长期大量应用噻嗪类利尿药还可导致糖代谢紊乱、高脂血症。
三、β受体阻断药:
【临床应用】基础病因为扩张型心肌病者尤为合适,可阻止临床症状恶化、改善心功能、降低猝死及心律失常的发生率。

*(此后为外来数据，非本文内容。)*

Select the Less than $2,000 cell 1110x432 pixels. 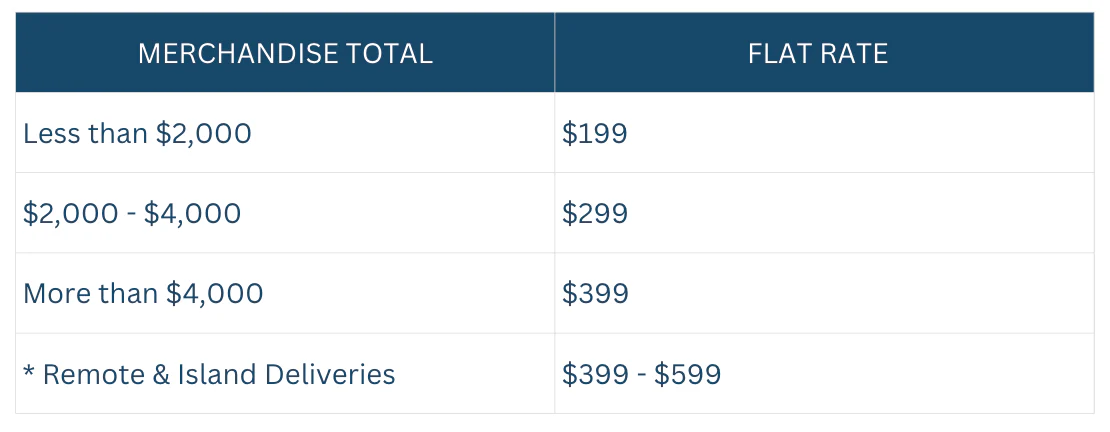pyautogui.click(x=285, y=132)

【用药注意】不能用于抢救CHF;应从最小剂量开始,逐渐增至患者既能耐受又不加重病情的剂量,长期应用不可突然停药;应在ACEI、利尿药、地高辛基础上加用;对严重心动过缓、严重左心室功能减退、明显房室传导阻滞、低血压、支气管哮喘患者慎用或禁用。
四、强心苷类:
一类具有加强心肌收缩力的苷类化合物。
(地高辛)
【药理作用】1、对心脏的作用:
⑴加强心肌收缩性(正性肌力作用):
①加快心肌纤维缩短速度,使心肌收缩有力而敏捷,舒张期相对延长;②不增加甚至降低衰竭心肌耗氧量;③增加衰竭心脏的排血量。
⑵减慢心率作用(负性频率作用)。
⑶对心肌电生理特性的影响。
2、对神经及内分泌系统的影响。
3、对肾脏的作用。
4、对血管的作用。
【临床应用】1、治疗CHF:
增加心排血量和回心血量,缓解动脉系统缺血和静脉系统淤血,改善衰竭心脏功能。
⑴对CHF伴心房纤维性颤动者疗效最佳;⑵对高血压、先天性心脏病、心瓣膜病等引起的CHF疗效良好;⑶对继发于严重贫血、甲状腺功能亢进、维生素B1缺乏症的CHF,疗效较差。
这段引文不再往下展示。